### Dataset entries ###

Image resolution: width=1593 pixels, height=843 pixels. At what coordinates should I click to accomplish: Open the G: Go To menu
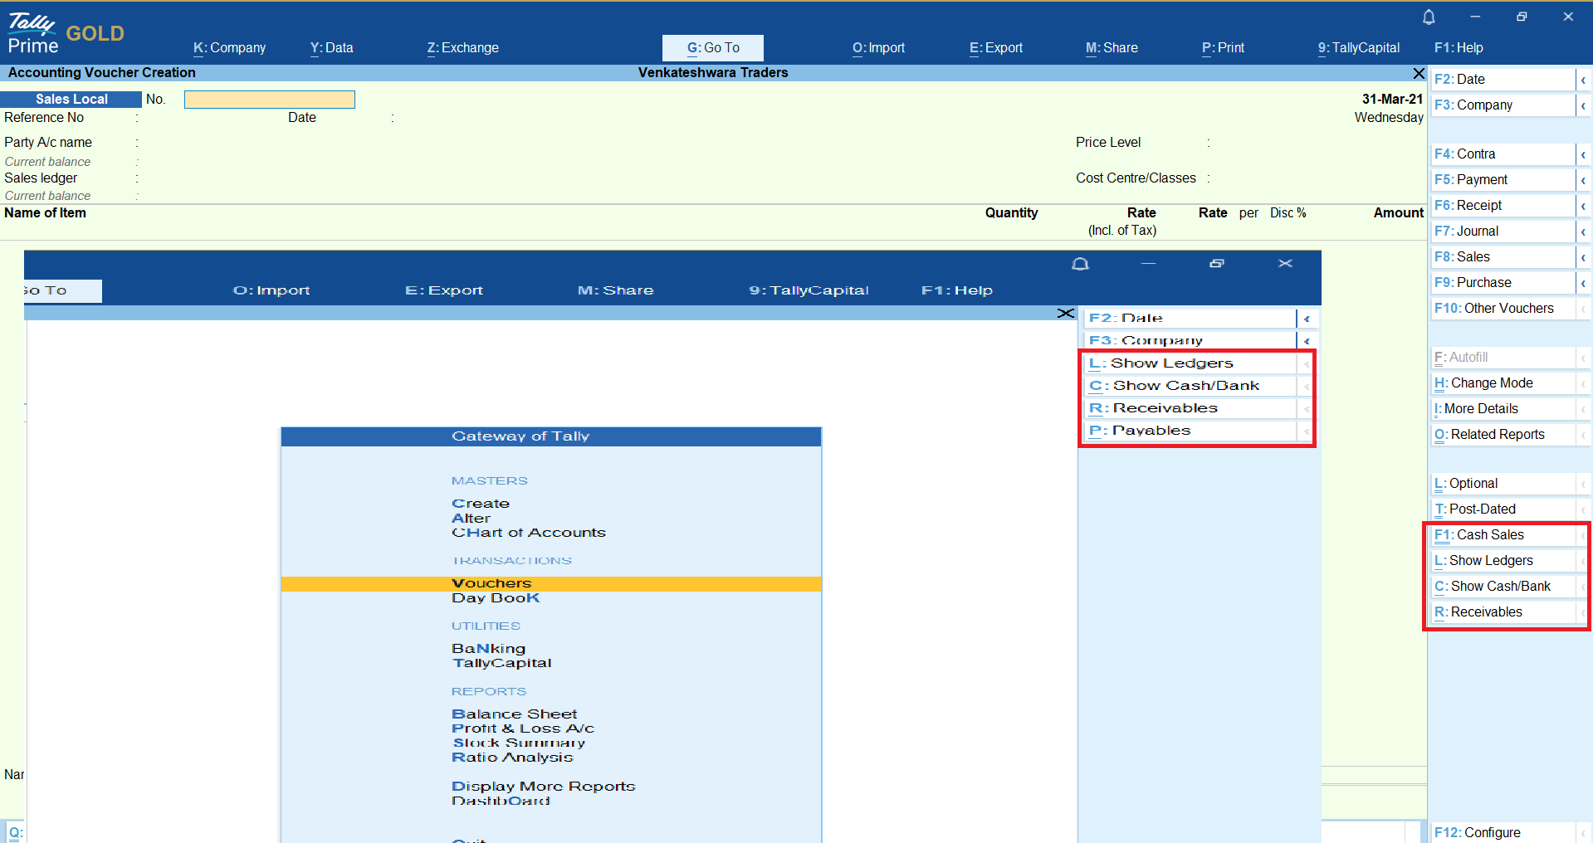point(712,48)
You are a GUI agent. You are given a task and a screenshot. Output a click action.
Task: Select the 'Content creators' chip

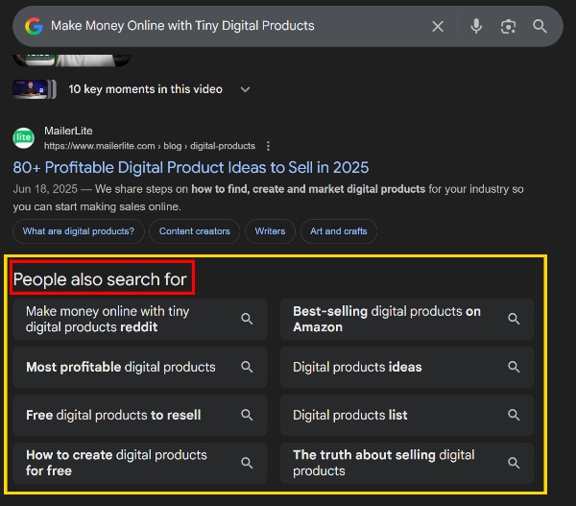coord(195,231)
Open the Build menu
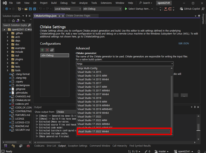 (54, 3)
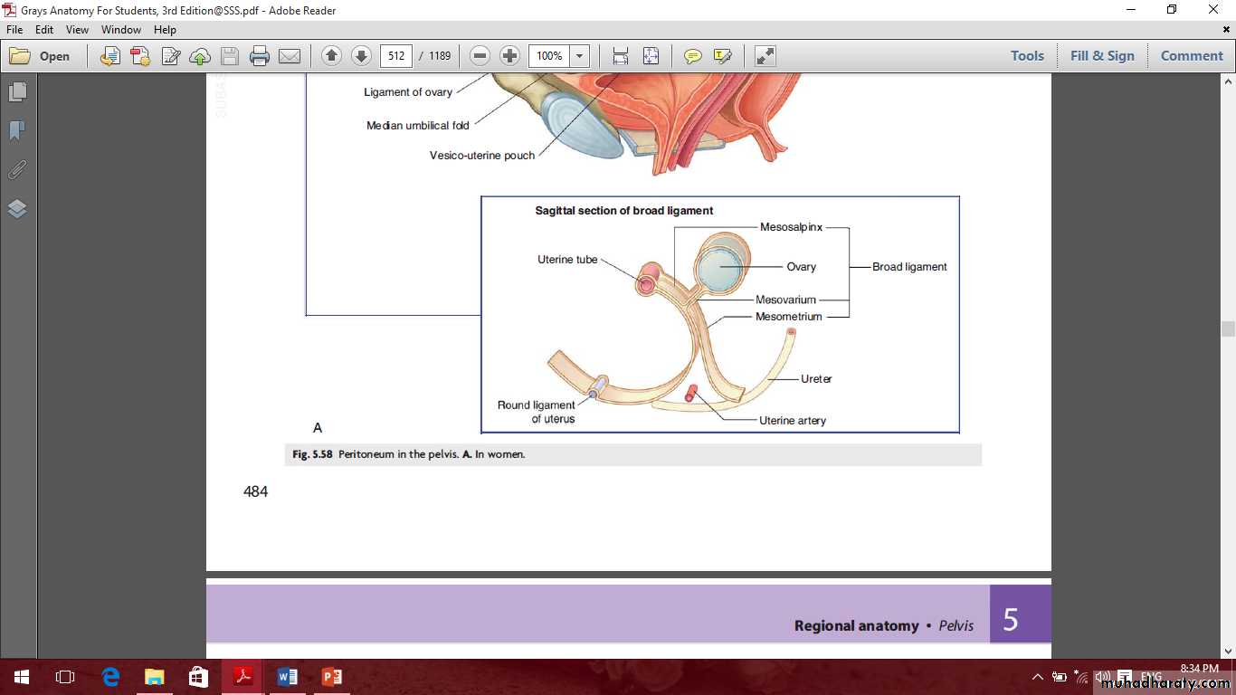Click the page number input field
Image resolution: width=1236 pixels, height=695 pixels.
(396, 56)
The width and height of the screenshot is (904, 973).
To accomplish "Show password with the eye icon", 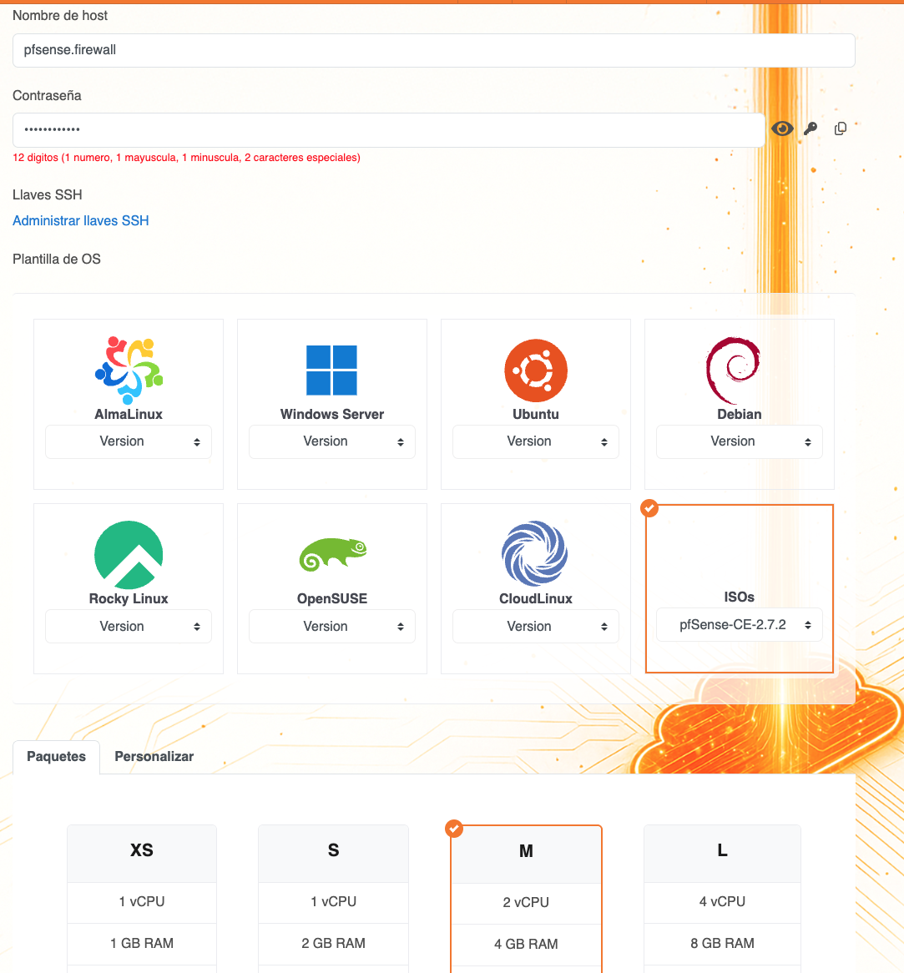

###
### Dataset entries ###

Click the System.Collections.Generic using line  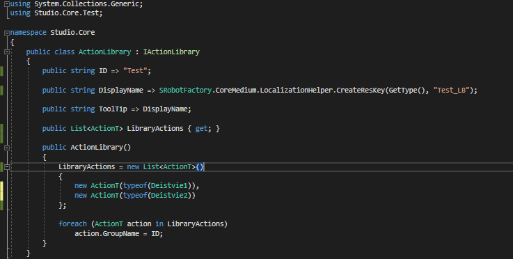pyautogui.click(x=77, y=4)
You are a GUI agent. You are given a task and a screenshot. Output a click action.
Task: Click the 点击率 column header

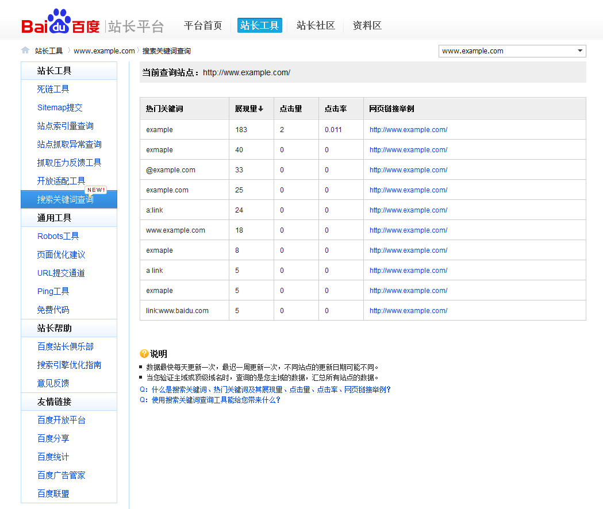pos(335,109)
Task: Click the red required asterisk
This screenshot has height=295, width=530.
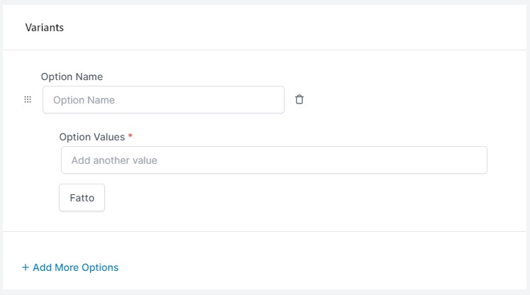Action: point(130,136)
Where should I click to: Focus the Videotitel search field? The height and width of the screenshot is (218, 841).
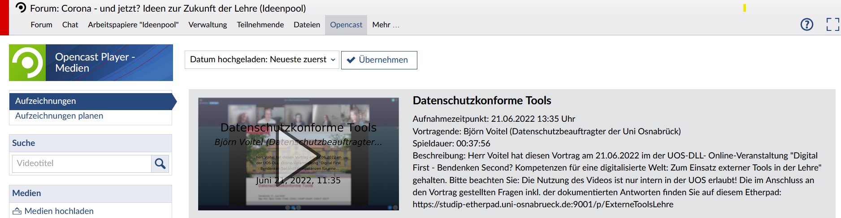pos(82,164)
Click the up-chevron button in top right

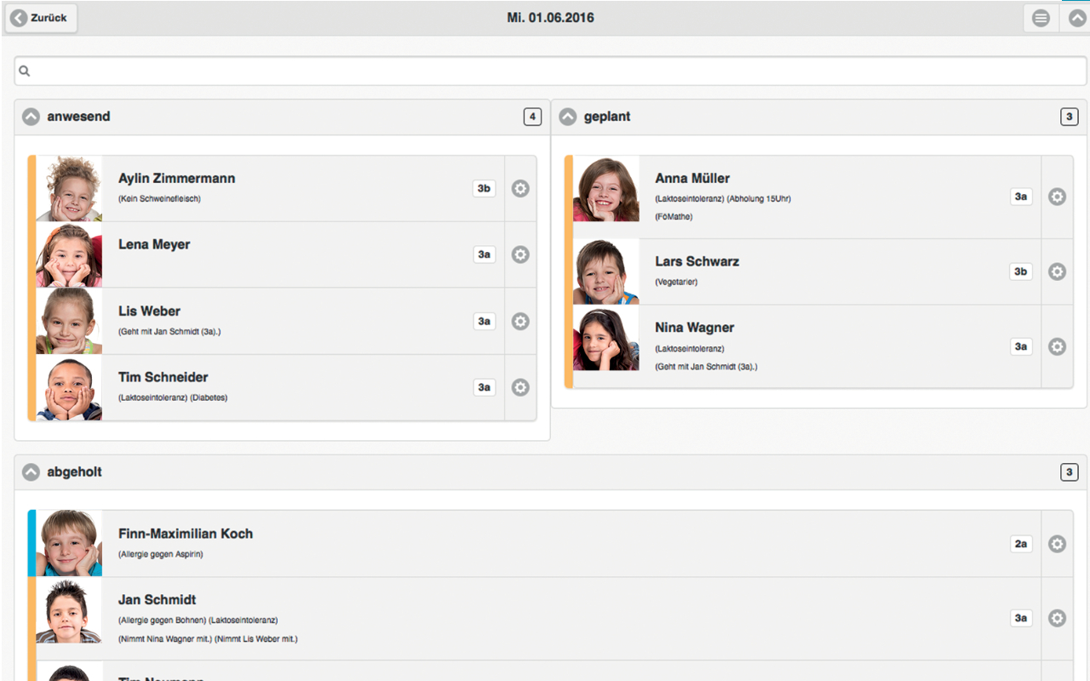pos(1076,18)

###
### Dataset entries ###

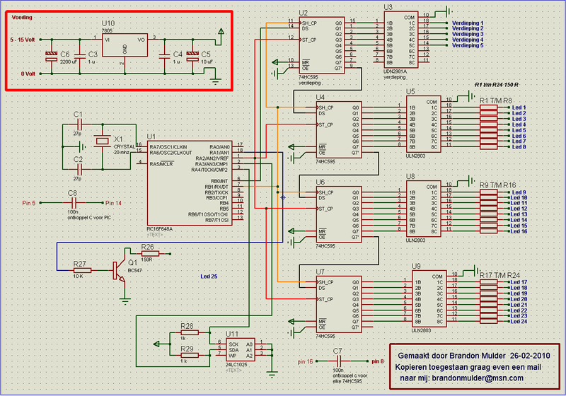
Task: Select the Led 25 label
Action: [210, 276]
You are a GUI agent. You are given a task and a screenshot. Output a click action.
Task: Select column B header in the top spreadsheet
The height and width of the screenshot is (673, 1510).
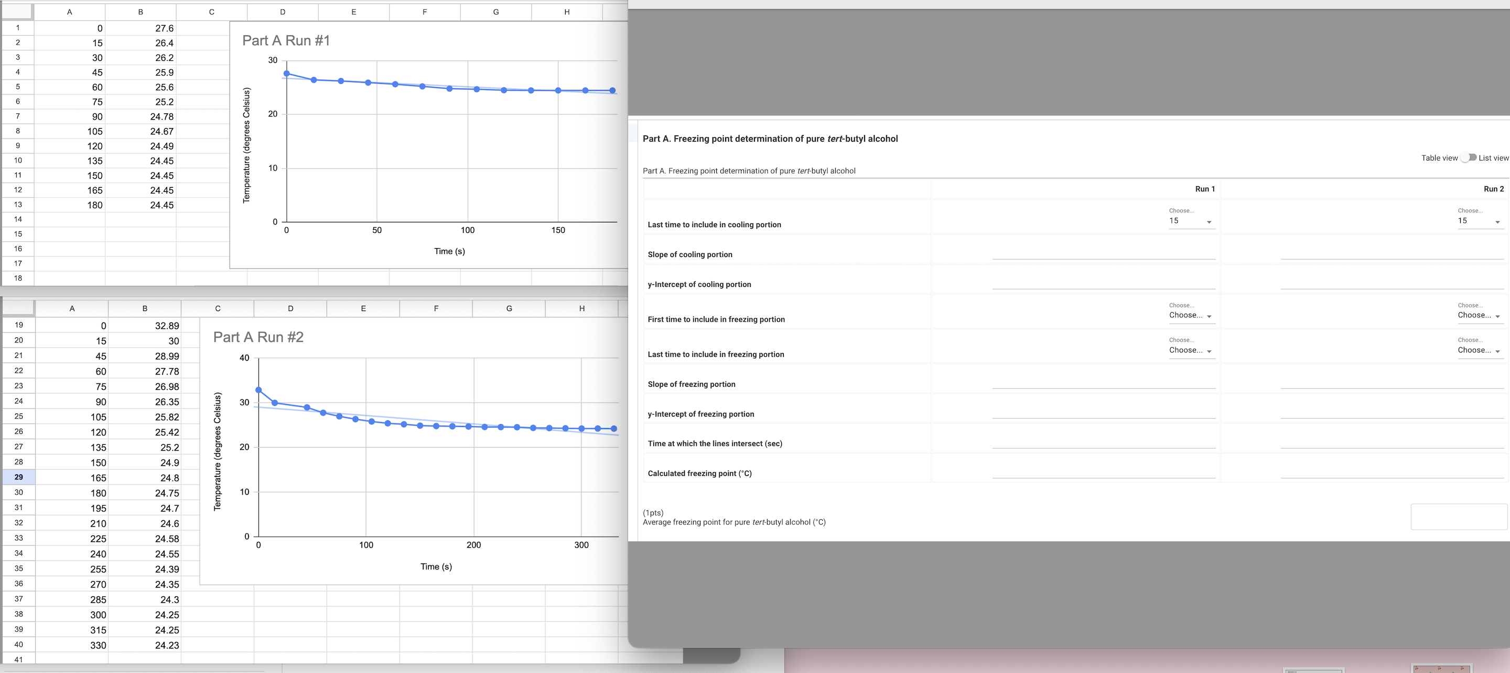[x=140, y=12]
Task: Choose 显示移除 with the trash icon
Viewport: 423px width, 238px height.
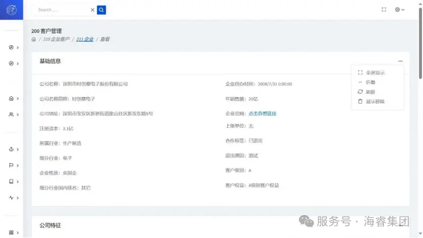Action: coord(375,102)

###

» **Brief**: Please scale the records from the line that contains "Where should I" down to the line that contains "pos(82,164)", both included, and give those lines again with the requests, multiplying each coordinate in the answers by 1.35 and rounding to whole numbers, halves up. Leave the pictures out.

» **Problem solution**:
Where should I click to: Focus the Videotitel search field? The height and width of the screenshot is (218, 841).
pos(111,221)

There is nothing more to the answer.